• [Given problem]: Reproduce the lines verbatim, beginning at the line that contains "Task: Click the Interner Zins field" and continuing through the last line. Omit the pictures from the output.

• [Exercise input]:
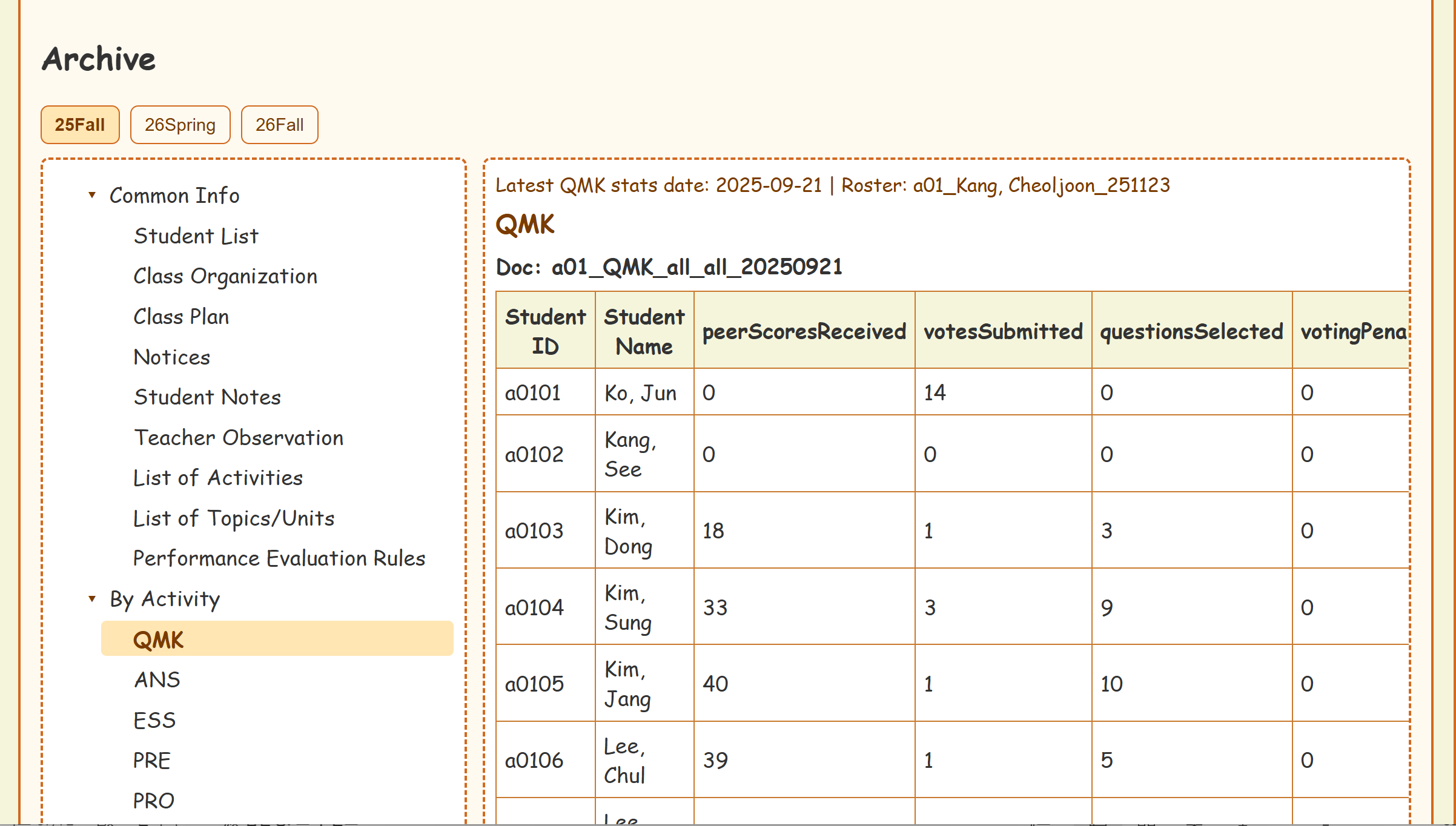Open List of Topics/Units
The width and height of the screenshot is (1456, 826).
pyautogui.click(x=233, y=518)

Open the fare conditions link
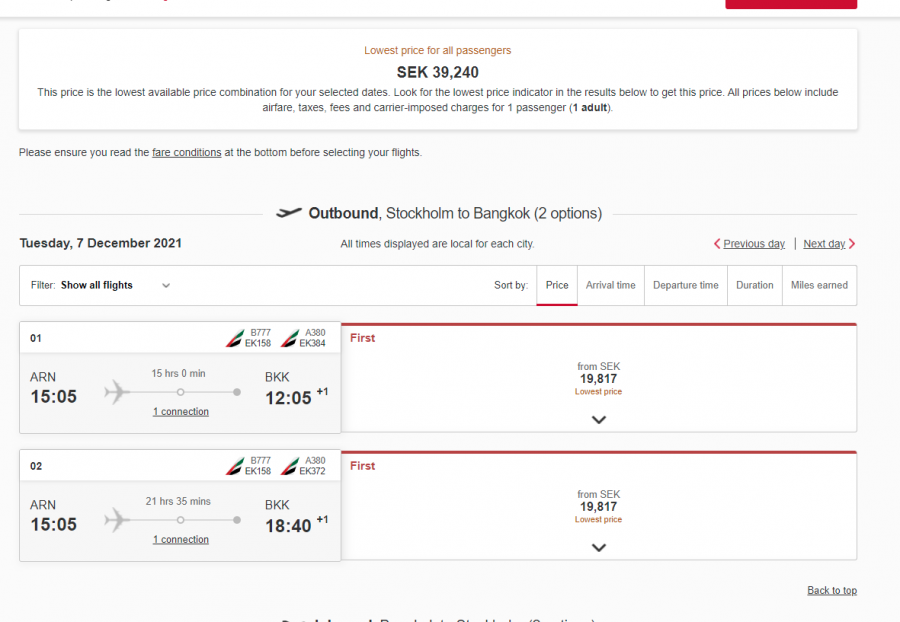[186, 153]
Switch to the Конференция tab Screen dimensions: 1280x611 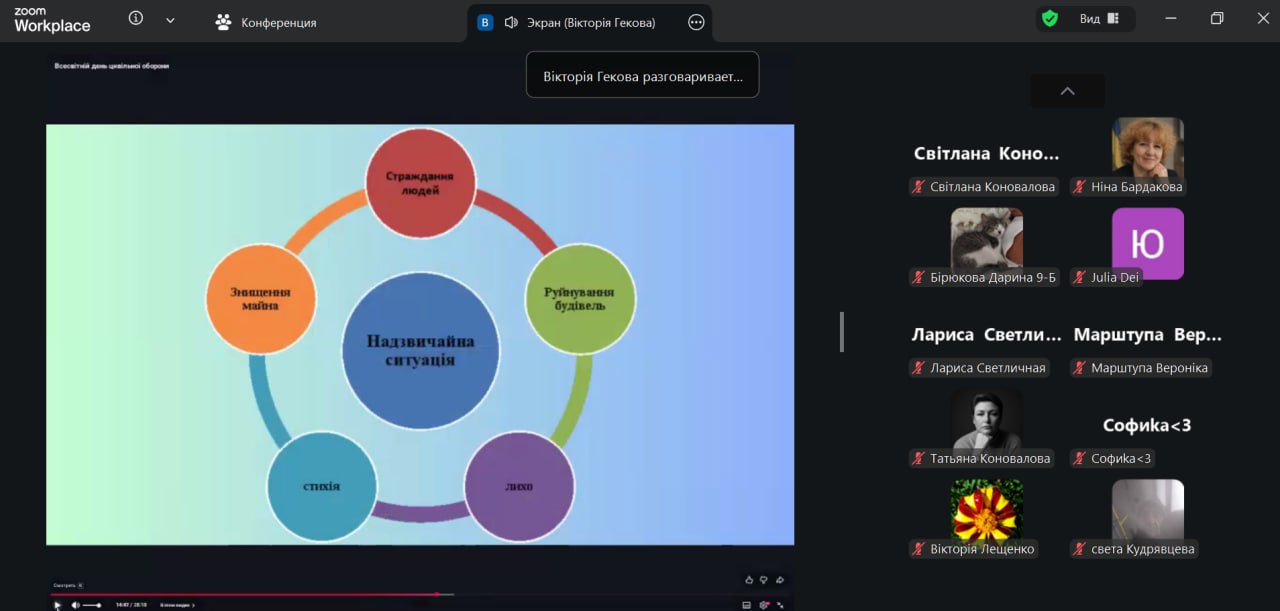point(266,22)
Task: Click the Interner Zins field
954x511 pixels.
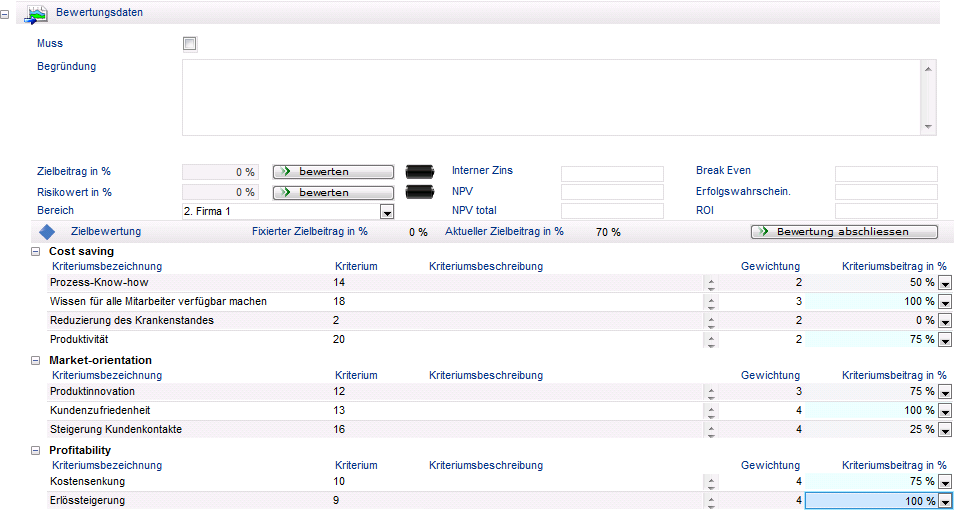Action: tap(612, 173)
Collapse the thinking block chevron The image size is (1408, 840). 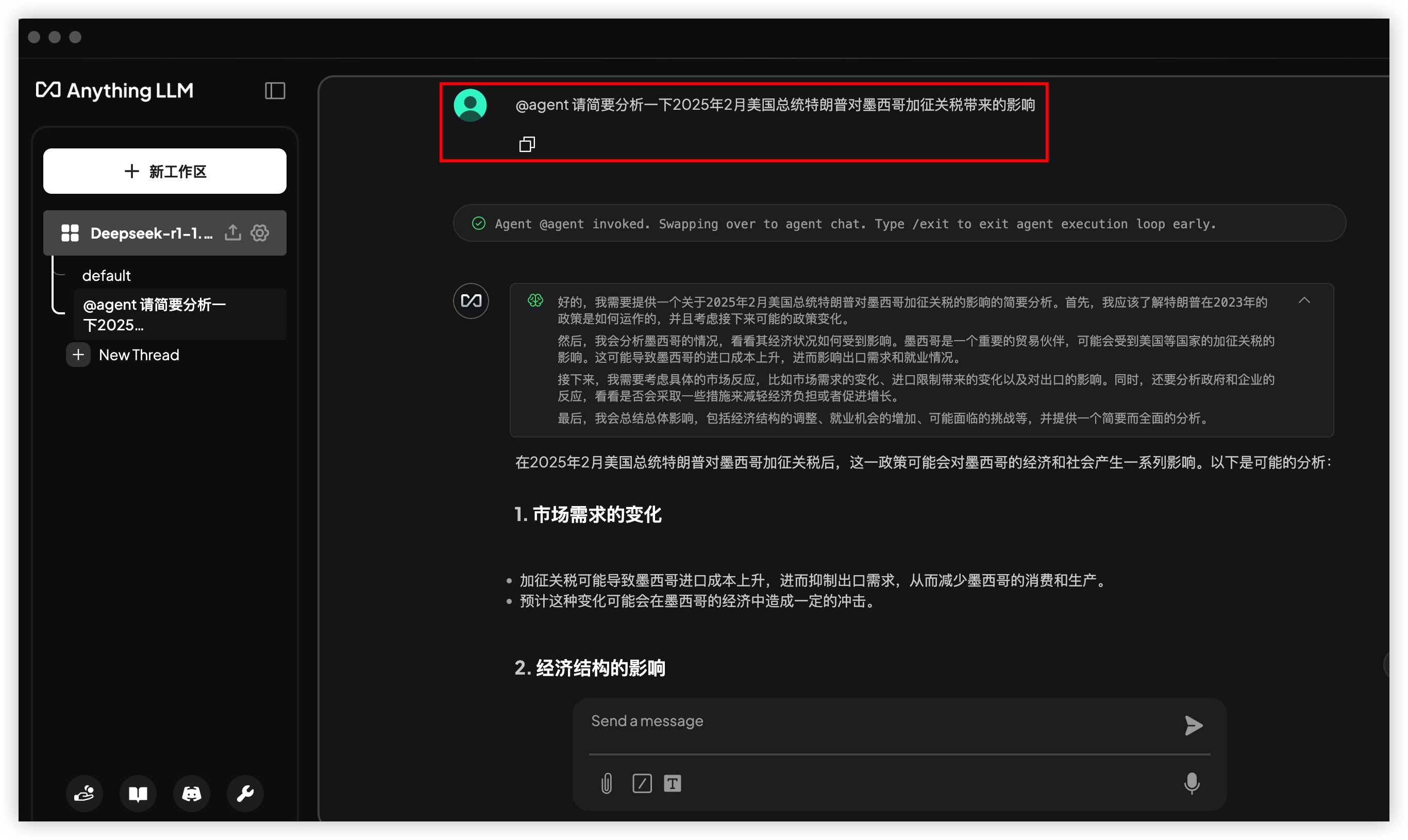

• [Result]:
Task: Click the Interner Zins field
954x511 pixels.
Action: tap(612, 173)
Collapse the thinking block chevron The image size is (1408, 840). 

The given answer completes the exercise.